ИБ-специалисты из компании Fox IT обнаружили в Google Play Store два приложения, которые распространяют трояна SharkBot: Mister Phone Cleaner и Kylhavy Mobile Security суммарно были установлены более 60 000 раз.
Напомню, что весной текущего года о SharkBot уже предупреждали эксперты NCC Group. Они рассказывали, что малварь обычно маскируется под антивирусы, на самом деле похищая деньги у установивших приложение пользователей. SharkBot, как и его аналоги TeaBot, FluBot и Oscorp (UBEL), относится к категории банковских троянов, способных похищать учетные данные со взломанных устройств и обходить механизмы многофакторной аутентификации. Впервые малварь была обнаружена специалистами еще осенью 2021 года.
В отчете NCC Group подчеркивалось, что отличительной чертой SharkBot является его способность выполнять несанкционированные транзакции через системы автоматического перевода средств (Automatic Transfer System, ATS), что, к примеру, отличает его от TeaBot, который требует, чтобы с зараженными устройствами для выполнения вредоносных действий взаимодействовал живой оператор.
Как теперь пишут эксперты Fox IT, обнаруженные на этот раз приложения не содержат вредоносный код сразу «из коробки», и именно благодаря этому им удалось вновь обмануть проверки Google. SharkBot проникает на устройства жертв вместе с одним из обновлений, которое происходит уже после того, как пользователь устанавливает и запускает приложение-дроппер.
Еще в мае 2022 года исследователи из ThreatFabric писали о появлении SharkBot 2, в котором обнаружился DGA, обновленный протокол связи и полностью переработанный код. Как отмечают специалисты Fox IT, они так же обнаружили и изучили новую версию малвари (2.25), в которой появилась возможность хищения файлов cookie, и отсутствует злоупотребление Accessibility Services, как это было раньше.

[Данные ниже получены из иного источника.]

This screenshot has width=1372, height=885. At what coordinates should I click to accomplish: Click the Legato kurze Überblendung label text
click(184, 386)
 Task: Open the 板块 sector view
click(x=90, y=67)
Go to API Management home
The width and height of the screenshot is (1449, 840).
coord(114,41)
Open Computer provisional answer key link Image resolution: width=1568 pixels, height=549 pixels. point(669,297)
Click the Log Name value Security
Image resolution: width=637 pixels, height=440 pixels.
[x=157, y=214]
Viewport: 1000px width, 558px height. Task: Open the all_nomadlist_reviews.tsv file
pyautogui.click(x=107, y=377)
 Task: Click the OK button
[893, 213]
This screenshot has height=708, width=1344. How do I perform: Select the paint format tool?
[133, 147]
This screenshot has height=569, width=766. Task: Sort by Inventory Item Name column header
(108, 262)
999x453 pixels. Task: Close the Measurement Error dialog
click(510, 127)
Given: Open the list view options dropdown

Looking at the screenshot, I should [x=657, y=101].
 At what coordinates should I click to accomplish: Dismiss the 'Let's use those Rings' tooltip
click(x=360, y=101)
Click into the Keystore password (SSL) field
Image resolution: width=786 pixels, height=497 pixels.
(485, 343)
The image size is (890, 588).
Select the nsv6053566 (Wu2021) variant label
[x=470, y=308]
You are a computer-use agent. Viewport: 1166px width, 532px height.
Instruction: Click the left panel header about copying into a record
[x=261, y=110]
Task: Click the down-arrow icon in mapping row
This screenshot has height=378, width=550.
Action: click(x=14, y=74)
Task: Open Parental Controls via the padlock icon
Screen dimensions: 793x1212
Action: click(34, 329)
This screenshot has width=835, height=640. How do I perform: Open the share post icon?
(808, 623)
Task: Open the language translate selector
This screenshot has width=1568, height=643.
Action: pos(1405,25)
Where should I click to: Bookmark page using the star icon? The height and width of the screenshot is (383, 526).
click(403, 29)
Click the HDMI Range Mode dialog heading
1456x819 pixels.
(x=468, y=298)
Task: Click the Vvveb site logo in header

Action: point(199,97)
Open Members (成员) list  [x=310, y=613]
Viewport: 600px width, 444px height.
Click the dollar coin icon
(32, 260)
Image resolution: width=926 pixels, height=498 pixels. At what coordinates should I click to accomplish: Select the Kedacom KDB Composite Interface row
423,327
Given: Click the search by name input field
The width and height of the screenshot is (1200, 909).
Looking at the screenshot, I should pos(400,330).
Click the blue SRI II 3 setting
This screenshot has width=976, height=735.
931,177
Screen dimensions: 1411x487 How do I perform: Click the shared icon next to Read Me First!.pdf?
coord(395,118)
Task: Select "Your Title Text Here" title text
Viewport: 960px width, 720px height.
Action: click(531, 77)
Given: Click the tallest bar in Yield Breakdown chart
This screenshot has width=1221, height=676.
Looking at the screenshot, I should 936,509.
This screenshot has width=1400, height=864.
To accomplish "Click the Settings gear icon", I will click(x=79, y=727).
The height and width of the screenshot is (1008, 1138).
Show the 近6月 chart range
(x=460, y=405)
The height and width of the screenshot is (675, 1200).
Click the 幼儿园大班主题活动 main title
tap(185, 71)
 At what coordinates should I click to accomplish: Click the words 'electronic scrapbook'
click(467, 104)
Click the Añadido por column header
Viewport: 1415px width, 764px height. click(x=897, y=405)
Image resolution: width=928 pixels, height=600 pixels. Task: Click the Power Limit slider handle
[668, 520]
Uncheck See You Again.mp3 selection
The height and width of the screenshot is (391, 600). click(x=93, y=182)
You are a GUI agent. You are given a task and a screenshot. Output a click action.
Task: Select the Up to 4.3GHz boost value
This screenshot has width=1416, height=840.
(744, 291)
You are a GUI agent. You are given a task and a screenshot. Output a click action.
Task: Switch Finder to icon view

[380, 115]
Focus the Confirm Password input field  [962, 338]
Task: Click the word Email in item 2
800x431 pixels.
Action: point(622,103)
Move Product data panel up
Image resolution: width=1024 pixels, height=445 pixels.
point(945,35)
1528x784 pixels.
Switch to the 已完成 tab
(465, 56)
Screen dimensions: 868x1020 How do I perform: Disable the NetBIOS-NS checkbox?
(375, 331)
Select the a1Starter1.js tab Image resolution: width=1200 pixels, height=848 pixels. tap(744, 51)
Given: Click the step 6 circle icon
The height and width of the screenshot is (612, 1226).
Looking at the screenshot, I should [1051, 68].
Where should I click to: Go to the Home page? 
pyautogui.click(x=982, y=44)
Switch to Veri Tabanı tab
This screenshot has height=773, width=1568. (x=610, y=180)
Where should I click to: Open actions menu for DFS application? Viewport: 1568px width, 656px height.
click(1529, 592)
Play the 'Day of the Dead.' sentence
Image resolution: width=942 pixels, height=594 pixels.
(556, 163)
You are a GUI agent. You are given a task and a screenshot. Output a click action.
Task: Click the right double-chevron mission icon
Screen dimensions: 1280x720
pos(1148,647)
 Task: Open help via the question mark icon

«Злоупотребляя правами Accessibility Services, дроппер мог автоматически нажать на все нужные кнопки пользовательского интерфейса для установки Sharkbot. Однако в новой версии дроппера все не так. Теперь дроппер отправляет запрос на управляющий сервер, чтобы напрямую получить APK-файл Sharkbot. Он не получает ссылку для скачивания вместе с инструкциями по установке малвари с использованием Automatic Transfer Systems (ATS), как это происходило обычно», — рассказывают аналитики Fox IT.
Теперь после установки приложение-дроппер связывается с управляющим сервером, запрашивая вредоносный APK-файл SharkBot. Затем дроппер уведомляет пользователя о том, что доступно обновление, и просит жертву установить APK и предоставить ему все необходимые разрешения. Чтобы затруднить автоматическое обнаружение, SharkBot хранит жестко закодированную конфигурацию в зашифрованном виде с использованием RC4.
В целом SharkBot 2.25 по-прежнему использует оверлеи, перехватывает SMS, может управлять устройством удаленно и содержит кейлоггер, но теперь ко всему этому еще добавилась функция хищения файлов cookie. Так, когда жертва входит в учетную запись своего банка, SharkBot перехватывает файл cookie сеанса с помощью новой команды (logsCookie) и отправляет файл своим операторам.
Исследователи пишут, что новые кампании SharkBot нацелены на страны в Европы (Испания, Австрия, Германия, Польша, Австрия) и США. Отмечается, что малварь все чаще задействует в атаках кейлоггер и ворует конфиденциальную информацию прямо из окон настоящих приложений.